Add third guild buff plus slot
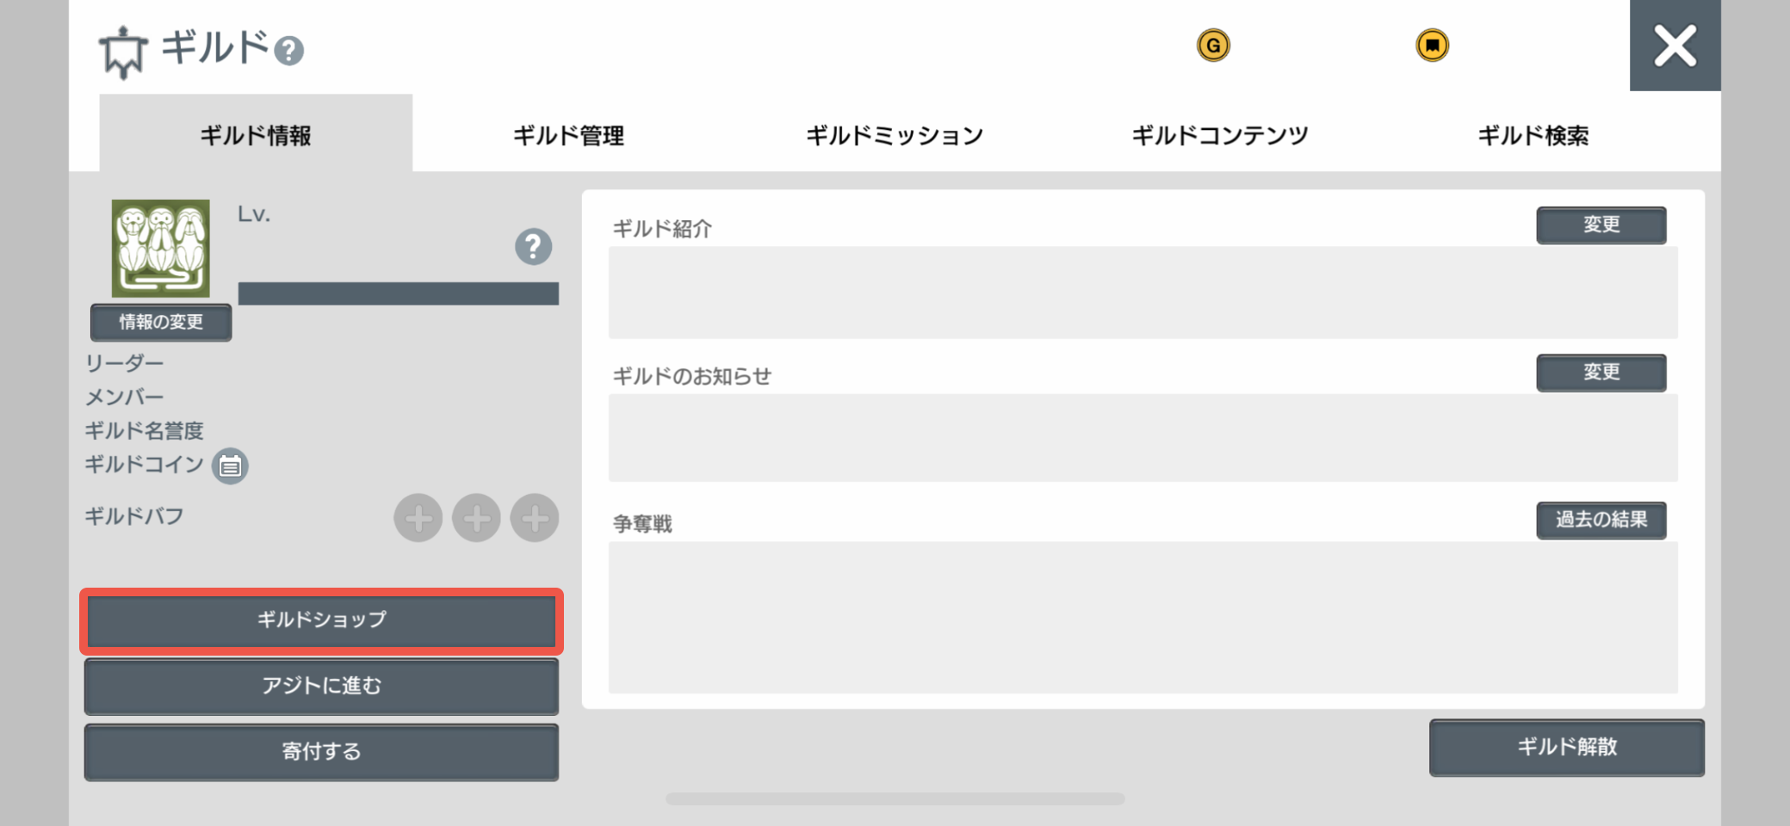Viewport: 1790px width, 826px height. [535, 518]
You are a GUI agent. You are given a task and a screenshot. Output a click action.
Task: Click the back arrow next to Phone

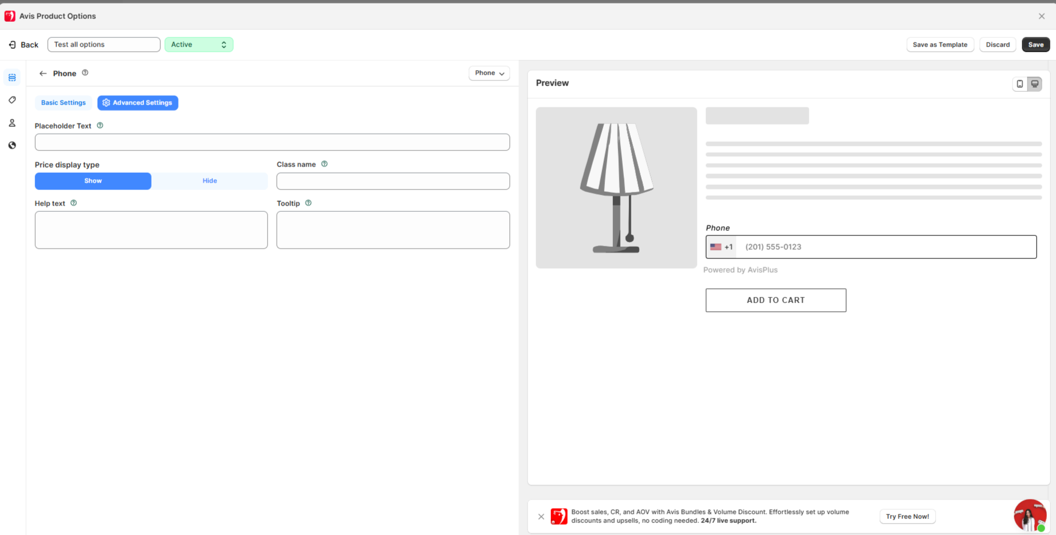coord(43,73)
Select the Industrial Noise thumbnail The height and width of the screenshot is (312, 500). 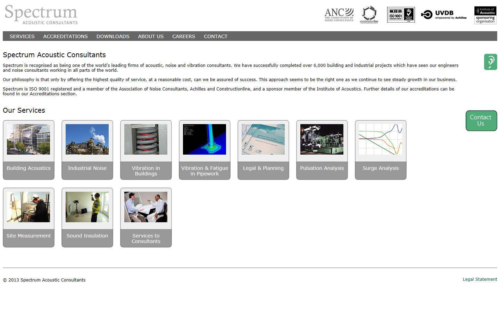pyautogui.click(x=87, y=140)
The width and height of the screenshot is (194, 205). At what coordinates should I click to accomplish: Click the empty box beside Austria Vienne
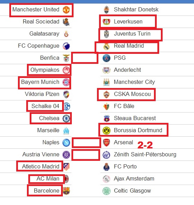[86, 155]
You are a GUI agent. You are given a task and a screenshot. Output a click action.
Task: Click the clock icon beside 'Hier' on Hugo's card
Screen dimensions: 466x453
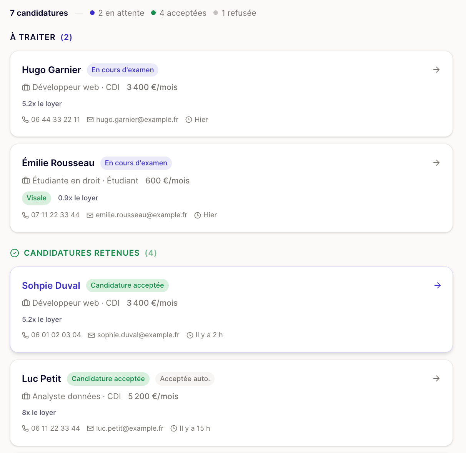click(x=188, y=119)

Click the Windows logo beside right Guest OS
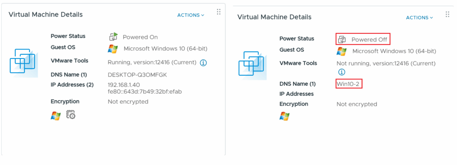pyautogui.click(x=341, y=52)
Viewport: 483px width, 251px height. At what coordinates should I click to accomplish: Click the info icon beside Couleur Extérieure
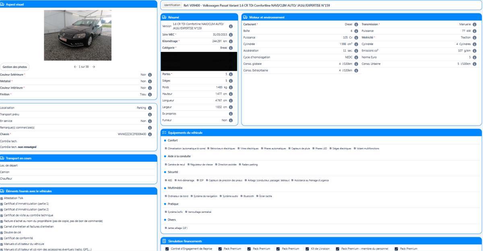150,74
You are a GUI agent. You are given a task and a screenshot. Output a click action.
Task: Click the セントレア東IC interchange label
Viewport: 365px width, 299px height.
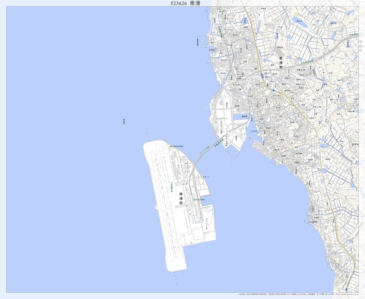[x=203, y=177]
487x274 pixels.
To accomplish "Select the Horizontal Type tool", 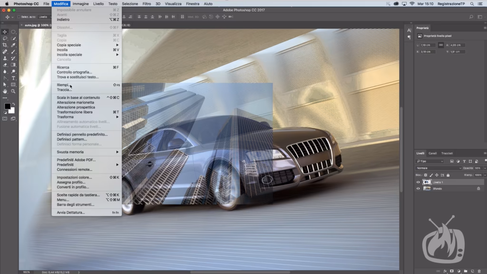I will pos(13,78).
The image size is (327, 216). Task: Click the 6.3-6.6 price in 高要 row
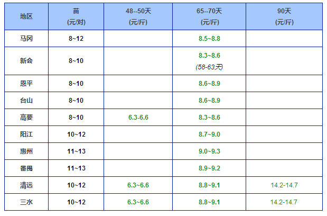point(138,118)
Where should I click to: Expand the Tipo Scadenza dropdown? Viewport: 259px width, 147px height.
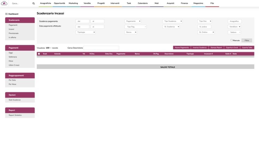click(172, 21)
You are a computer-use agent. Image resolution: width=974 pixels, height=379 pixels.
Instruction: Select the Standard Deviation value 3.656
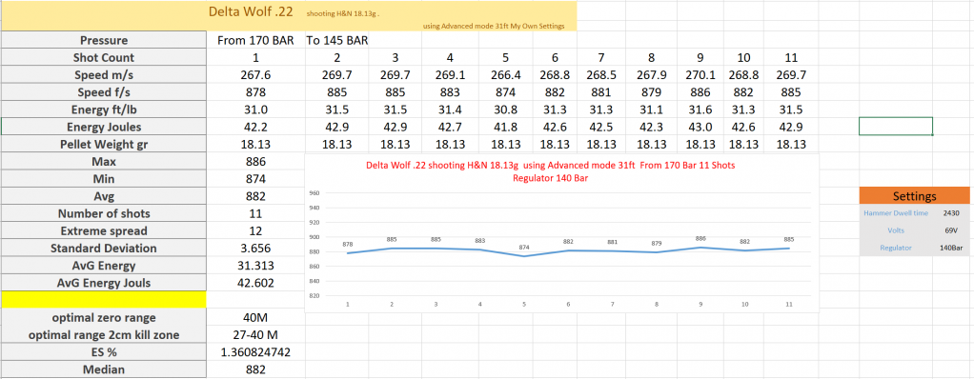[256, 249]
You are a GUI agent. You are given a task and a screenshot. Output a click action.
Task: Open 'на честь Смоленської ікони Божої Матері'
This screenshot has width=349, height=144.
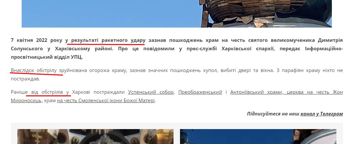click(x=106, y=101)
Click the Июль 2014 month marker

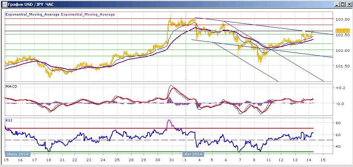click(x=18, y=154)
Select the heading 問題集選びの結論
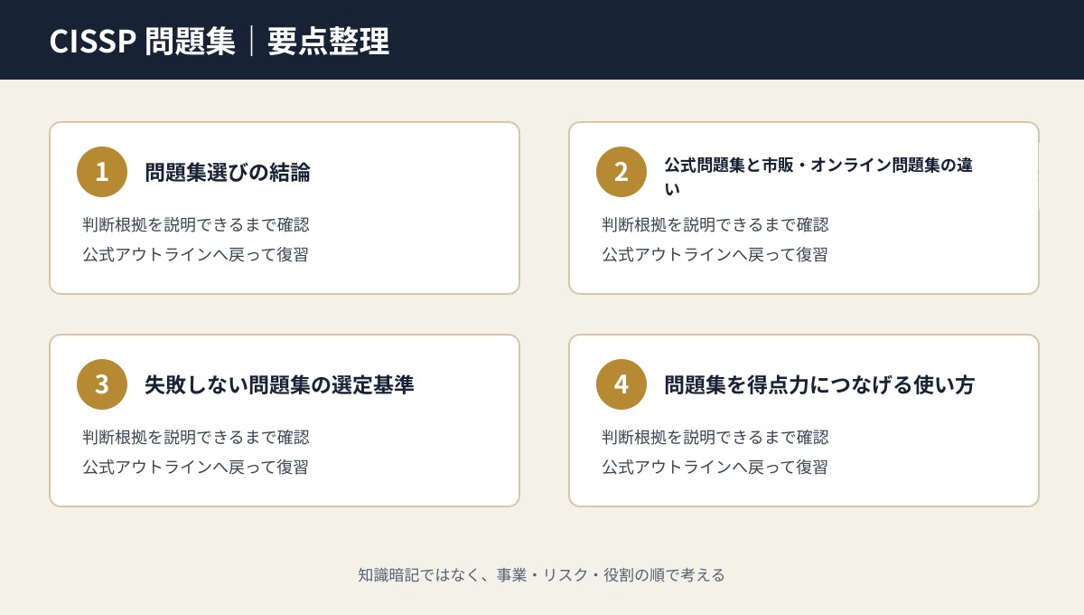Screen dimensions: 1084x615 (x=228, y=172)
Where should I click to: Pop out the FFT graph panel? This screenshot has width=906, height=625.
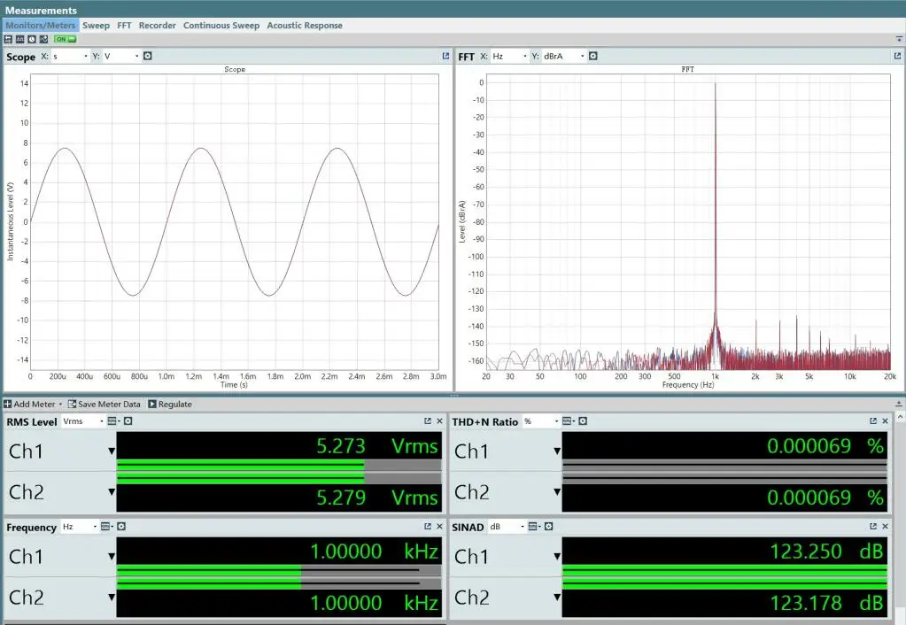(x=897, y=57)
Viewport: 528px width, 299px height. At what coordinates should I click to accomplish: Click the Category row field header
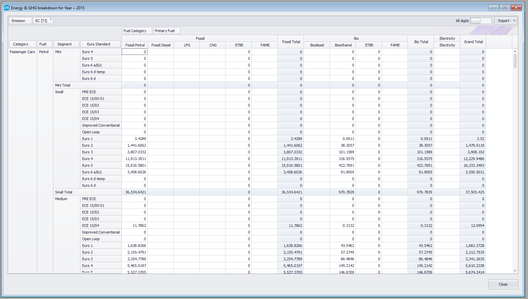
━━━━━━━━
◆ **Try it**
From the lines above, copy those that contain the word "pixels".

◆ **Problem solution**
487x274 pixels.
You are a computer-use agent. Image resolution: width=974 pixels, height=379 pixels.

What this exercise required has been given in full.